Machine learning with Oryx: Run wild with real-time ML
The open source machine learning frameworks just keep on coming. Oryx 2 is focused on real-time, large scale machine learning and uses the power of 3 tiers. Grab it by the horns and create custom applications.
Add another machine learning framework to your radar. Meet Oryx 2: an open source framework created “for real-time large scale machine learning”.
Large scale machine learning
From their website, Oryx is a “realization of the lambda architecture built on Apache Spark and Apache Kafka“. Apache Spark has the benefit of being incredibly fast in-memory, beating out Hadoop in the race. (Of course, Apache Spark and Hadoop can be used for different things, so your preference between the two may vary and depend on more than just speed alone. As you will see under the requirements, Oryx requires both.) Meanwhile, Apache Kafka is a distributed streaming platform that builds real-time streaming applications and data pipelines.
If it sounds familiar to you, it should! Oryx 2 is actually a sequel of its original project. Now updated it uses new architecture consisting of three tiers that can be implemented together or independently of one another.
The project’s GitHub invites programmers to “deploy a ready-made, end-to-end applications for collaborative filtering, classification, regression and clustering”.
Oryx’s main focus is real-time large scale machine learning. It is a workhorse of a framework. (A workoryx?)
The three tier system is the bread and butter of Oryx and knowing how to use them is the key to making great apps.
From the documentation:
A generic lambda architecture tier, providing batch/speed/serving layers, which is not specific to machine learning
A specialization on top providing ML abstractions for hyperparameter selection, etc.
An end-to-end implementation of the same standard ML algorithms as an application (ALS, random decision forests, k-means) on top
It’s all about mixing and matching the layers. While you don’t have to use them all, they can work together.
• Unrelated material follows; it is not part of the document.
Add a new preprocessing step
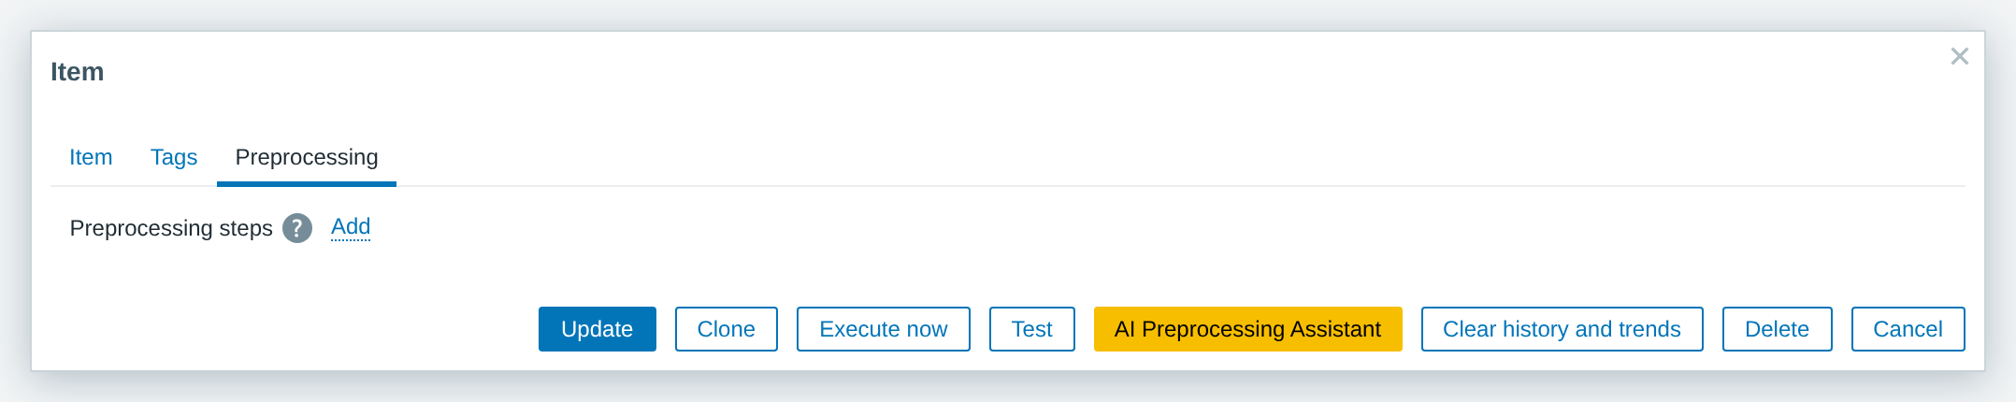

Again, let’s take it right from the Oryx’s mouth and learn more about each layer:
A Batch Layer, which computes a new “result” (think model, but, could be anything) as a function of all historical data, and the previous result. This may be a long-running operation which takes hours, and runs a few times a day for example.
A Speed Layer, which produces and publishes incremental model updates from a stream of new data. These updates are intended to happen on the order of seconds.
A Serving Layer, which receives models and updates and implements a synchronous API exposing query operations on the result.
A data transport layer, which moves data between layers and receives input from external sources
The Batch and Speed layers are implemented as Spark Streaming processes, so they each run on a Hadoop cluster. Meanwhile, the data transport layer is an Apache Kafka topic and the serving layer helps maintain the model state in memory.
GitHub provides a helpful architecture diagram that will help you master this system.
Adding Oryx to your zoo
Do you have any burning use cases for Oryx? Check out their page about making an app with the framework.
In order to build an app with Oryx version 2.7.0, you will need:
- Git (or an IDE with Git support)
- Apache Maven 3.2.5 or later
- Java JDK 8 or later (Not so subtle reminder: With the release of Java 11, there is no better time to upgrade your JDK)
- Apache Hadoop cluster with the following updated components: Apache Hadoop, Apache Zookeeper, Apache Kafka, and Apache Spark
See the Javadoc for the nitty-gritty details.
Is this the big data framework for you? Give it a go and maybe you’ll be adding a new member to your machine learning zoo.
What kind of applications will you build with Oryx?